Dataset content Start Marker

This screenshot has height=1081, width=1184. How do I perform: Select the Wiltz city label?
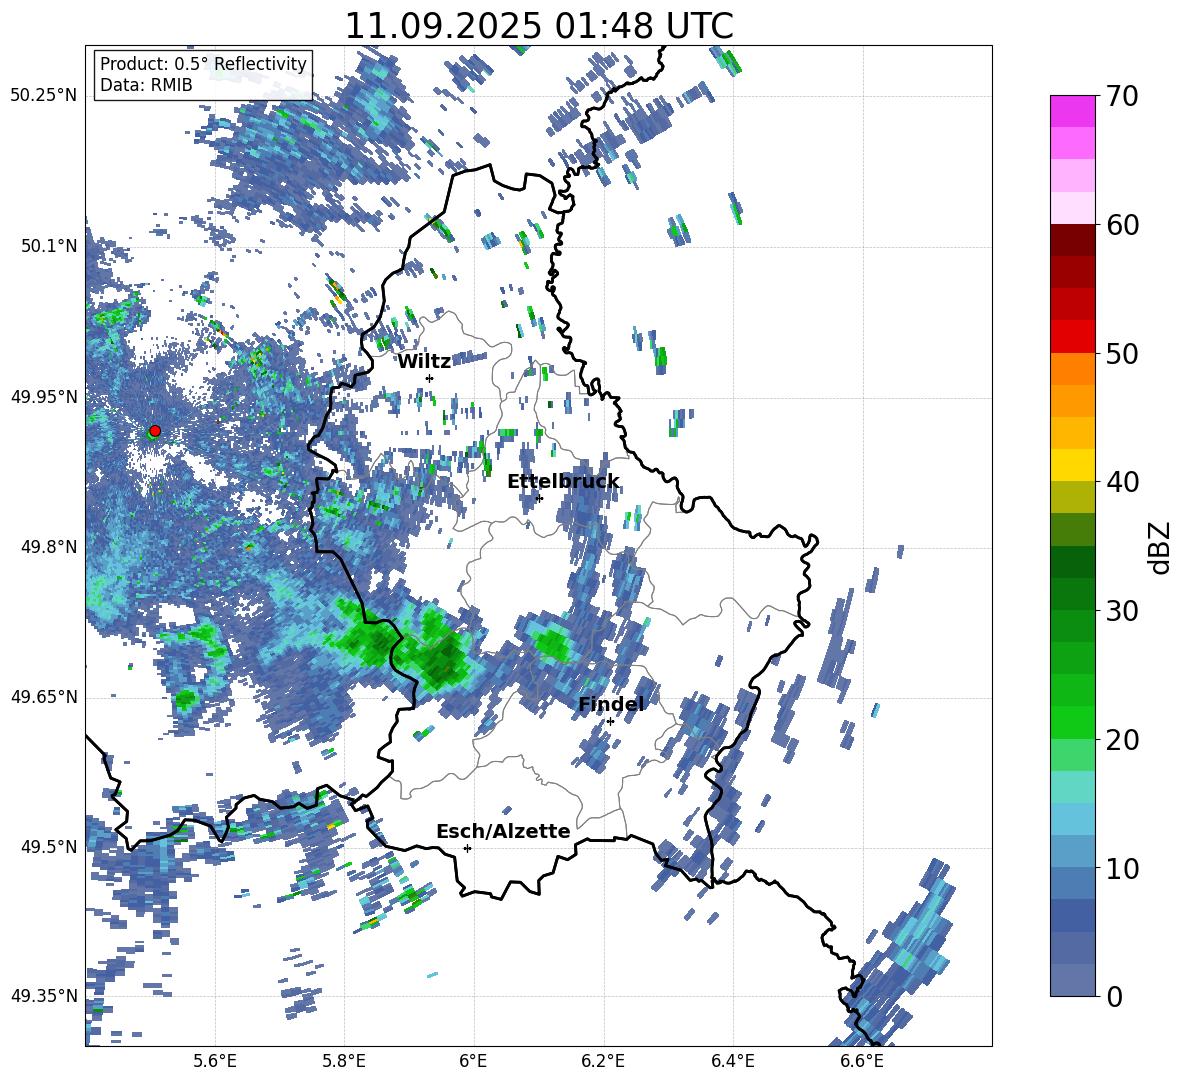pyautogui.click(x=424, y=361)

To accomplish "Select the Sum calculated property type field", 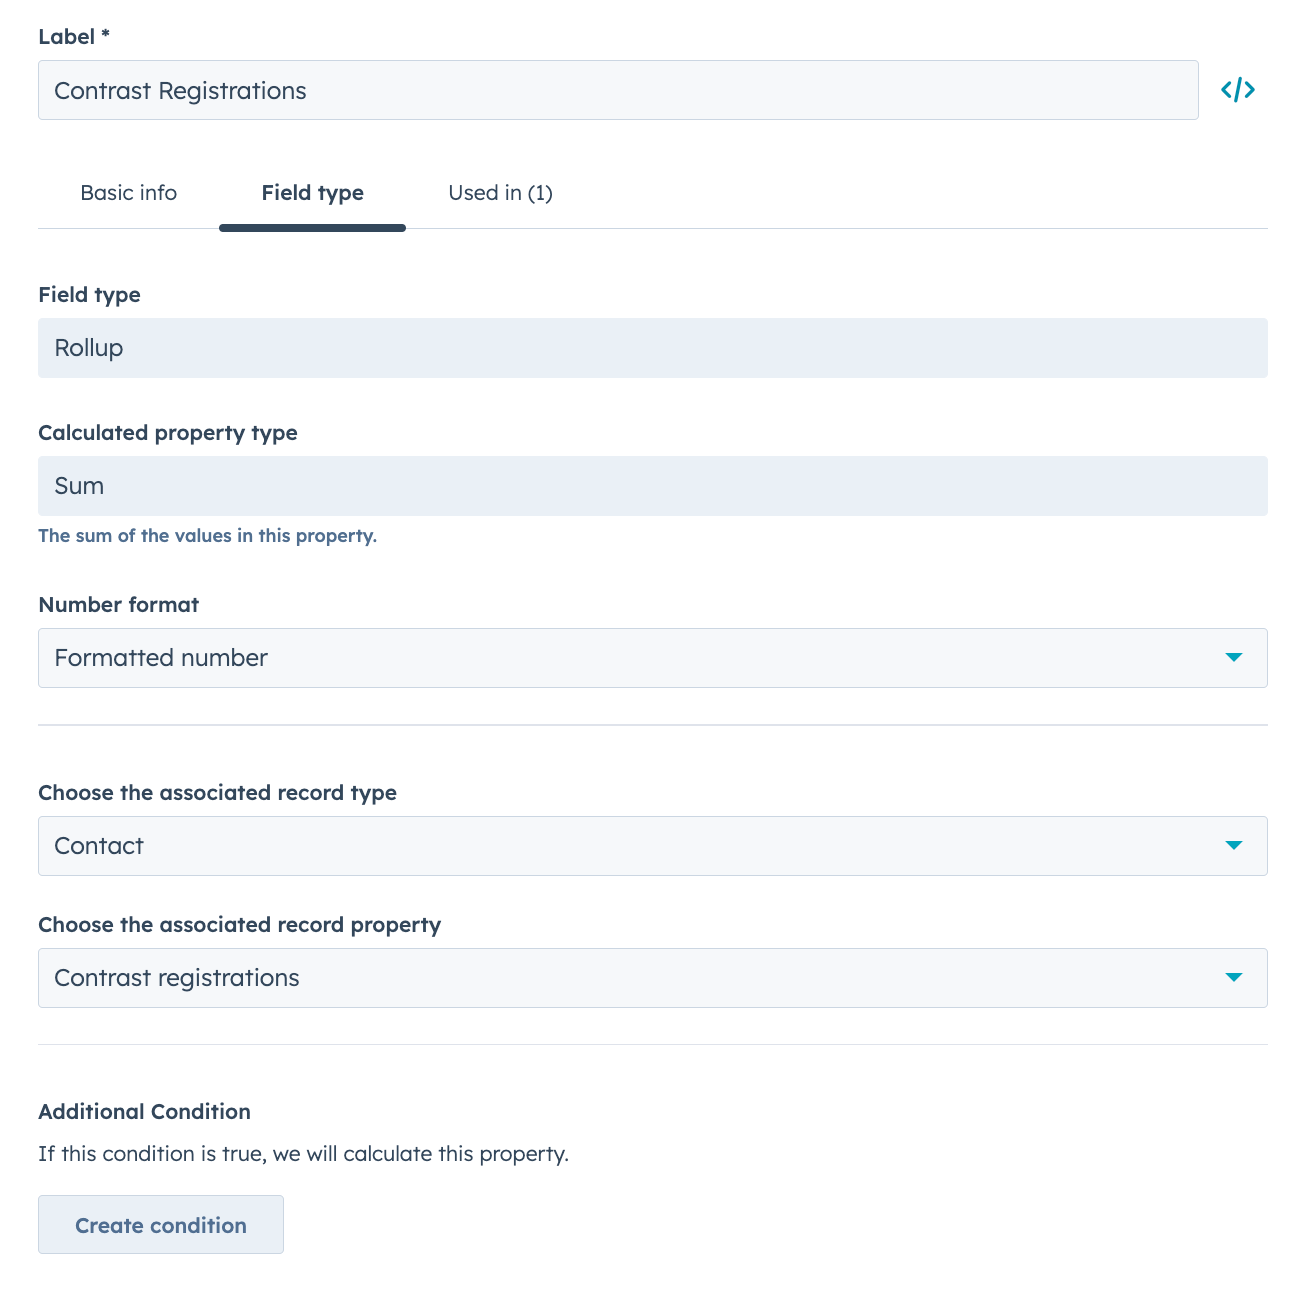I will coord(652,486).
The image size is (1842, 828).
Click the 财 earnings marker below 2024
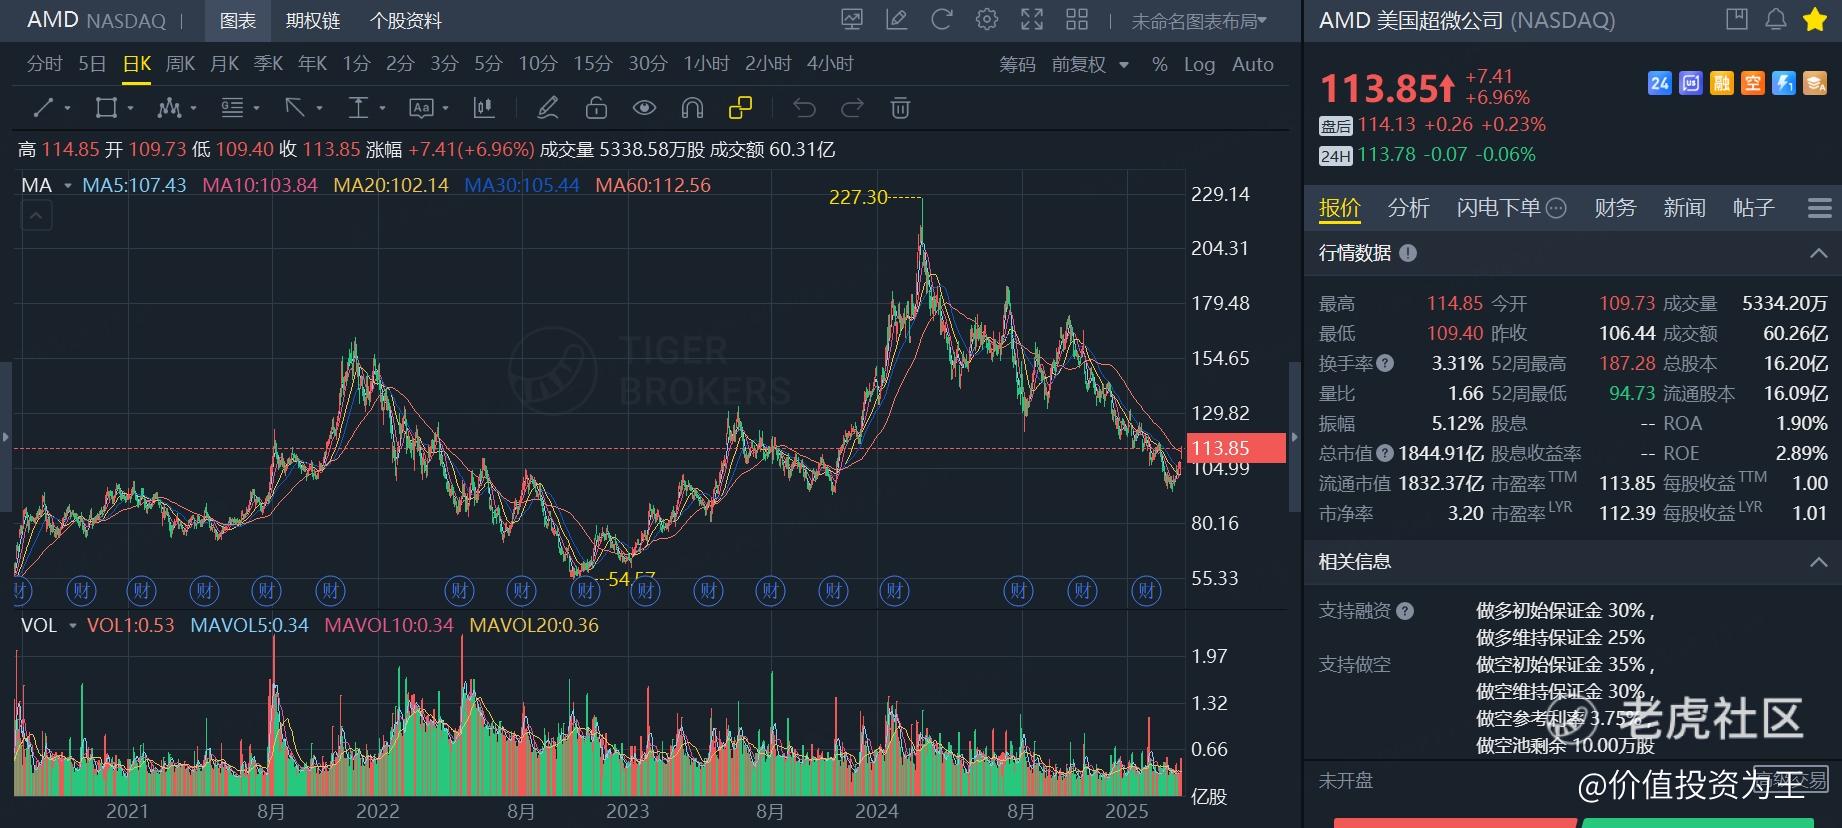pos(894,591)
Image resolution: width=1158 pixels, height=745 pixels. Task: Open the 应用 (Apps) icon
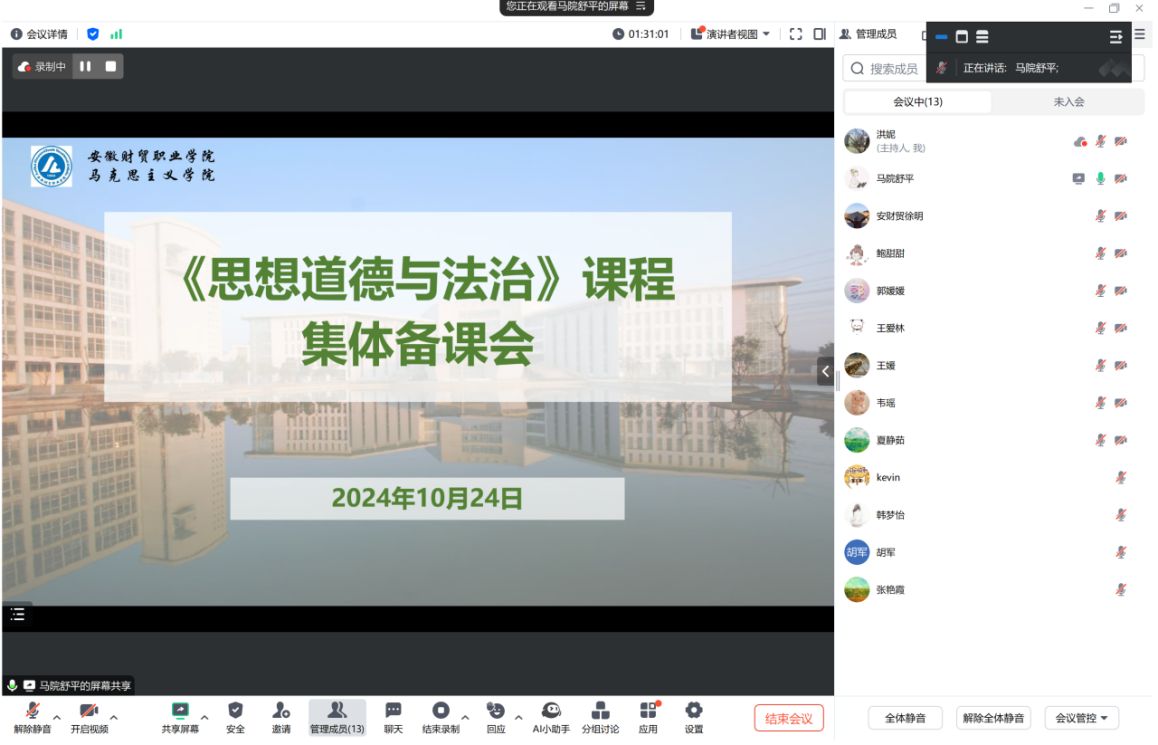tap(648, 711)
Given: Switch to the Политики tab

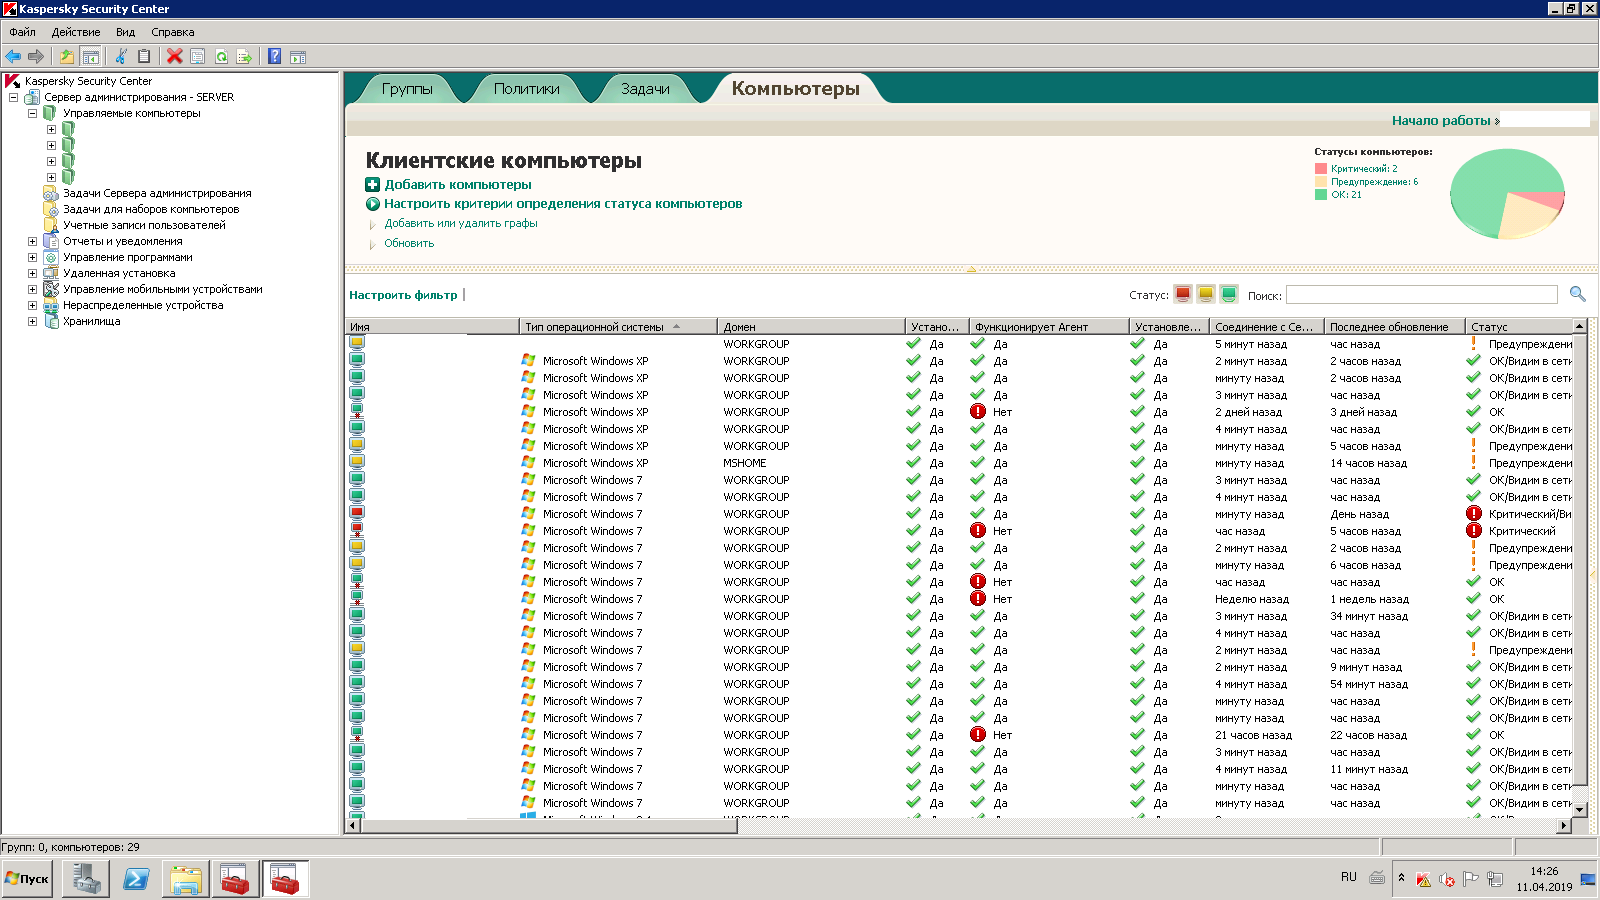Looking at the screenshot, I should [x=526, y=89].
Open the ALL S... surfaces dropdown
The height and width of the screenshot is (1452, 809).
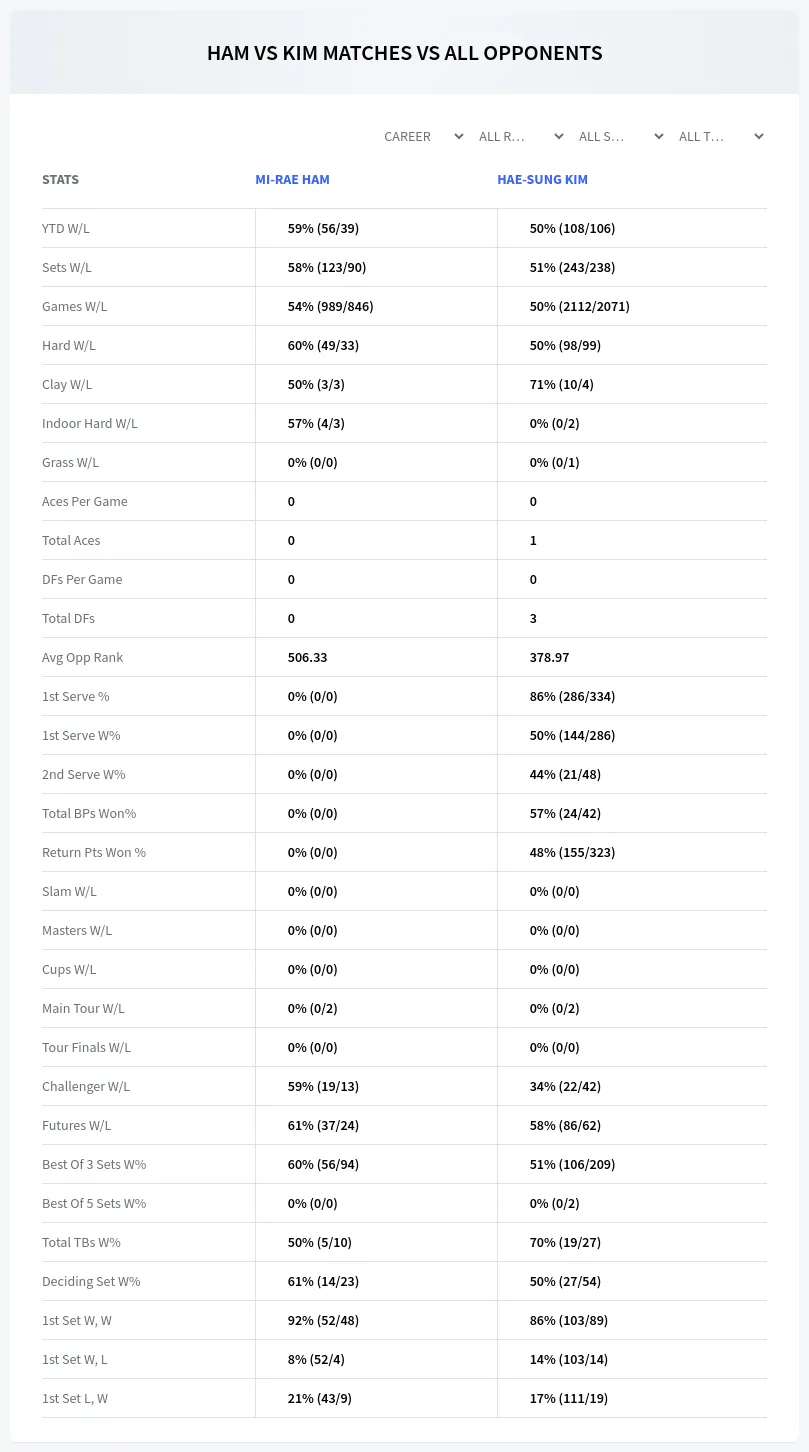coord(621,136)

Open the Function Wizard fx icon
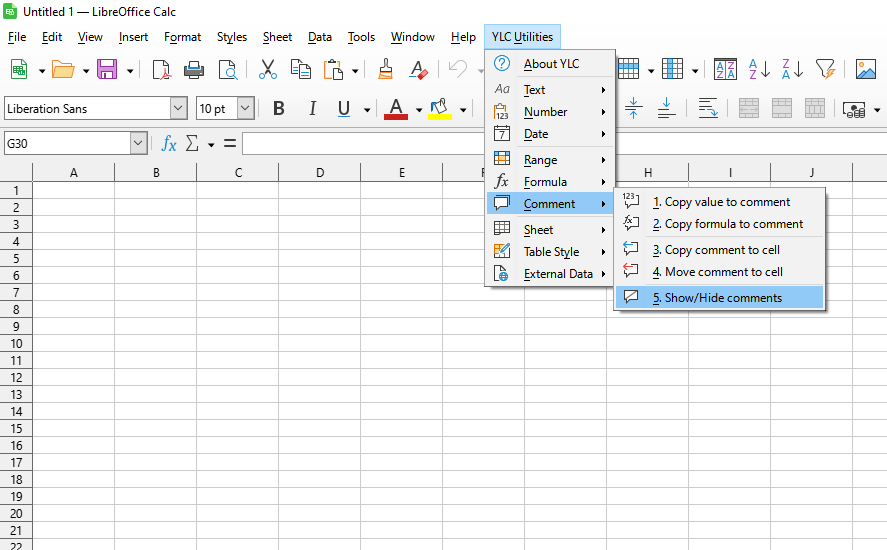coord(169,144)
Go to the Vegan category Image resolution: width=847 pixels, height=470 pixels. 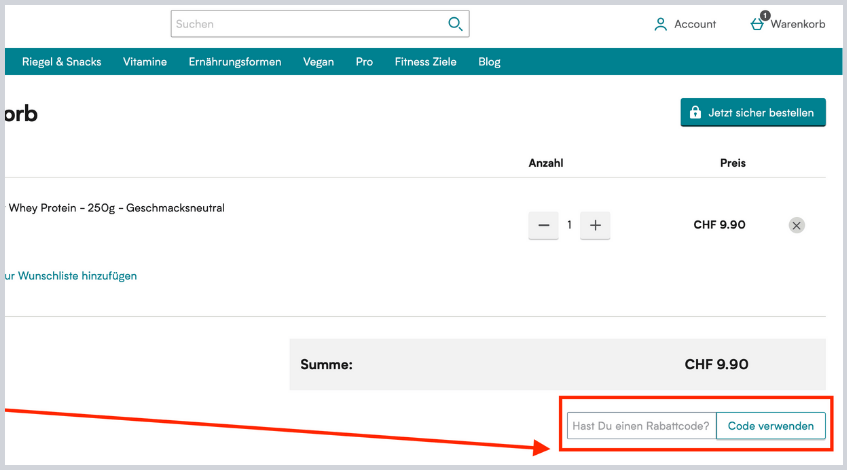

Dataset content End Marker

Exercise:
Take the line containing "Open the Function Wizard fx icon" and all lines after it to the end of the data above, and reproduce them exactly, leaving out pictures. Nothing else belongs in the copy.

Written solution:
Open the Function Wizard fx icon
coord(169,144)
Go to the Vegan category Image resolution: width=847 pixels, height=470 pixels. 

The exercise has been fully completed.